Comparison of Mutations in the p53 and K-ras Genes in Lung Carcinomas from Smoking and Nonsmoking Women¹

Lung cancer is the leading cause of cancer mortality for both men and women in the United States (1). In the past decade, the incidence of lung cancer among women has risen, whereas among men it has slightly declined. (1, 2). The link between smoking and lung cancer has been well established in both men and women (3). However, gender-based differences in susceptibility to smoking-related lung cancer have been found, with women showing a higher risk than men of developing lung cancer for a given level of tobacco consumption (4). An increasing number of lung cancer cases have also been documented in nonsmokers, and a disproportionate number of these are adenocarcinomas and occur in women (5). The etiology of lung cancer in nonsmokers is not well understood. Environmental exposures, such as environmental tobacco smoke (6) and exposure to coal fumes (7), as well as hormonal effects (8), have been suggested as potential risk factors for lung cancer in nonsmokers. Individual susceptibility factors may also be important in the development of lung cancer. These factors may include family history of lung cancer, specific xenobiotic metabolic profiles, presence of prior lung disease, or diet (9).

Mutations in the p53 tumor suppressor gene and K-ras proto-oncogene are frequent alterations in many human tumors (10, 11). In lung cancer, p53 and K-ras mutations have been well characterized, but most mutations have been reported from smokers. K-ras mutations are found in about 30% of adenocarcinoma of the lung, with 80–90% occurring at codon 12 and consisting predominantly of G to T transversions (12, 13). In comparison, a compilation of p53 mutations in lung cancer shows that these mutations occur in many codons, mostly in the highly evolutionarily conserved regions between exons 4 and 8 (14). They consist predominantly of G to T transversion and, to a lesser extent, G to C transversion, G to A transition, and small bp deletions involving mostly guanine. Although p53 mutations can occur in many codons, there are recognized “hot spots” for frequent p53 mutation in lung tumors of smokers that occur in codons 157–158, 179, 245–249, 273, and 282 (14). It has been suggested that such mutations occur in carcinogen-exposed cells during the misreplication of a bulky DNA adduct formed between a carcinogen(s), such as polycyclic aromatic hydrocarbons found in tobacco smoke, and the guanine bases in the p53 gene (11).
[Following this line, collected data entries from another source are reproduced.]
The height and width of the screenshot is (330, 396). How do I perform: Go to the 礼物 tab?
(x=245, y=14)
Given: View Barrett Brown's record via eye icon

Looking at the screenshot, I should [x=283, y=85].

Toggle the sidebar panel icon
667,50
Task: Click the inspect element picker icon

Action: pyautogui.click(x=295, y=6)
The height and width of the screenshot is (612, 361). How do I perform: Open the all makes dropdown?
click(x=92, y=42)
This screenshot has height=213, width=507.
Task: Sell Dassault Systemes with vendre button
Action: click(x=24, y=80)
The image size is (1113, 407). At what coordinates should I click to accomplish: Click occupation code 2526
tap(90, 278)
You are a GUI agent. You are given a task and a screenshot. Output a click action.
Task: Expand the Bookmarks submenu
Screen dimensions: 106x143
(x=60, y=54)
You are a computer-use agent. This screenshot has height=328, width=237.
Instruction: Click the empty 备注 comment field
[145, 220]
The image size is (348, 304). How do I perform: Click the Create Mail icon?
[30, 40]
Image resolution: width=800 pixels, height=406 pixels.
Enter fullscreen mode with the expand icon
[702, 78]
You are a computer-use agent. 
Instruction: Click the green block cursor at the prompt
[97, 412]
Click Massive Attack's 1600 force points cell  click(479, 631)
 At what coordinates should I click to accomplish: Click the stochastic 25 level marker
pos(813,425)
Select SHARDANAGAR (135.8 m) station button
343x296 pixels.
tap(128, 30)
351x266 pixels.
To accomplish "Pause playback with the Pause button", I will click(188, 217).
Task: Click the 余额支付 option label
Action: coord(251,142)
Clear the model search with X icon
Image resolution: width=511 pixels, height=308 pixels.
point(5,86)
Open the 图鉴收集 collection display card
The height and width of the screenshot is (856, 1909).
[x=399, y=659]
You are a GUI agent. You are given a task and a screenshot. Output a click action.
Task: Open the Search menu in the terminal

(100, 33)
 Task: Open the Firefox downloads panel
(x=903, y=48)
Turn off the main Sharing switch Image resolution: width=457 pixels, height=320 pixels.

In an attempt to determine the molecular etiology of lung cancer in women nonsmokers, we characterized mutations in the p53 and K-ras genes in primary lung tumors obtained from female lifetime nonsmokers, female occasional smokers, and female long-term smokers. We compare the frequencies, types, and spectra of these mutations among these lung cancer patients.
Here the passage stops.